Until recently I had never given any consideration to my posture, how I sit, or certainly not what I sit on.  But that’s changing.  The obvious solution is to buy a new chair.  And that would be great, if I hadn’t just resigned from my job.  So right now I can’t afford to buy some fancy, comfortable, ergonomically correct chair. 

When I chose to resign I knew there would be sacrifice involved.  Although this wasn’t exactly what I expected! 

As I sit here thinking about my chair, my job, and my back I can’t help but realize I’m still in better financial shape than 99% of the world’s population.  At least I have a chair to sit on.  This is forcing me to think about the so-called “less fortunate.”  Have I ever stopped to consider the physical pain they go through because they can’t afford new clothes, a warm bed, or even a car to get to work?  Have I stopped to wonder what random issues they have because they don’t have the money they need?

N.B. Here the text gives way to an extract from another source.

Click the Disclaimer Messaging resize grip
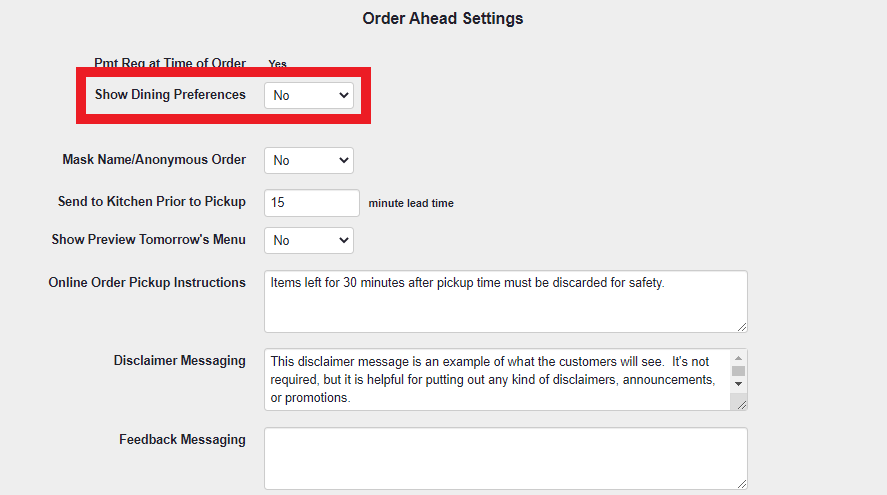The width and height of the screenshot is (887, 495). coord(741,404)
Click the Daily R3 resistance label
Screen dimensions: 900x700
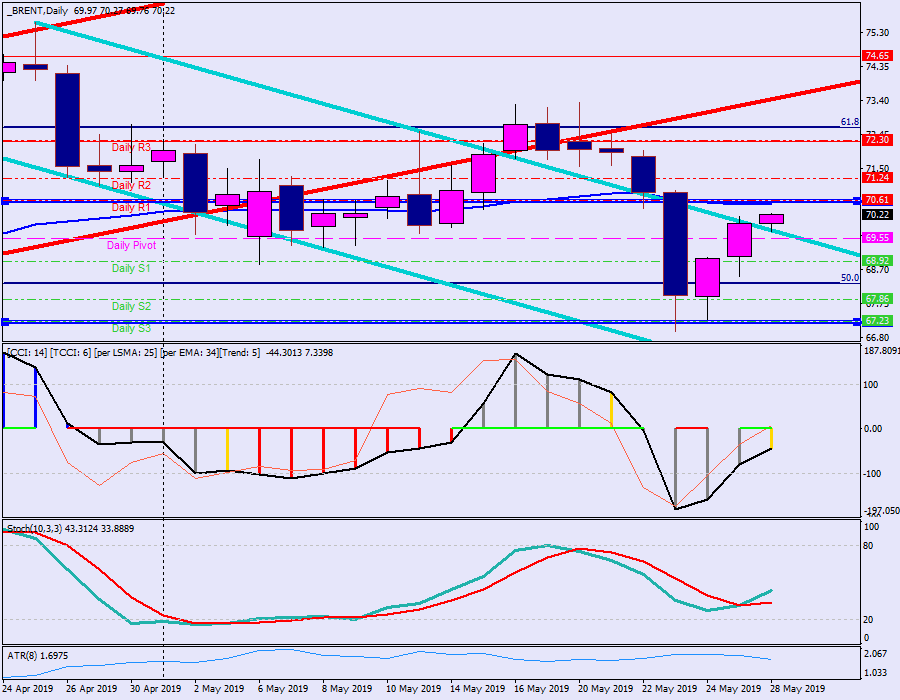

For the first time I think I’m starting to understand that suffering sometimes happens just because we can’t afford to “upgrade” the things we have.  That it’s not simply about “not having” but also about not have the right things.  Owning a pair of shoes doesn’t do you any good if they are a size too small. 

Like I said, this isn’t exactly theological in nature.  Just an observation about the weird ways life (and God) teaches you important lessons.

patience in practice

Category : God, Matthew, choice, different, taking action

   

A certain cable company (rhymes with “Time Warner”) has been causing me difficulties ever since I decided to downgrade my cable subscription.  Each day it seems to get worse. 

  • On Thursday they collected my old digital converter box and reclaimed my cable modem (hence no Friday post).  I have high speed internet through them still, so this was a mistake. 
  • Their mistake forced me to sit in my apartment waiting for them to deliver a new modem for 12 hours on Friday.  They never showed up.
  • Saturday I didn’t talk to them – so no bad news.
  • On Sunday I learned they can’t make it to my apartment until Wednesday. 
  • This morning (when I finally had some working internet at work) I learned that they also shut down my e-mail address.  And since I’m looking for a new job, this is a bit of an issue!

Now I find myself with a choice: On the one hand I’m furious.  There’s a big part of me that wants to scream, “I didn’t cause any of this, why do I have to deal with it?!”  On the other hand I just wrote a prayer to God asking for patience.  Apparently God was listening, because there’s no doubt now have the perfect opportunity to work on my patience!

As Christians we’re called to live differently.  We aren’t supposed to respond like someone who doesn’t have that relationship with God.  Our lives are supposed to have a different feel to them.  Or as Jesus says, people will recognize our faith by the “fruit” we produce.  (Matthew 7: 20).  The problem is, at least for me, I don’t always want to live that way. I don’t always want to respond calmly, or patiently, and certainly not lovingly.  Sometimes I just want to get in there and argue to “prove” just how right I am.

But is this how Christians are supposed to act?

The times Jesus lost his temper with people were the times they were dishonoring God.  It was never when they were struggling with their own problems, or their own sins.  Jesus always had love, mercy, and compassion for those people.  And that’s how we have to deal with people as well.

No one at the cable company was trying to ruin my service intentionally.  No one wanted me to have a bad day.  In fact, their whole job involves listening to angry customers yell at them.  What kind of a toll does that take on someone?  So while I was angry I took this as an opportunity to minister to people.  While I never said, “hey I’m a Christian, God loves you!”  I did try to be calm, not raise my voice, and get things handled in a civil way.  It was an opportunity to submit to service, rather than exercise my pride (something I do all too often).

Christians aren’t called to be walked all over, but we’re not called to be jerks either.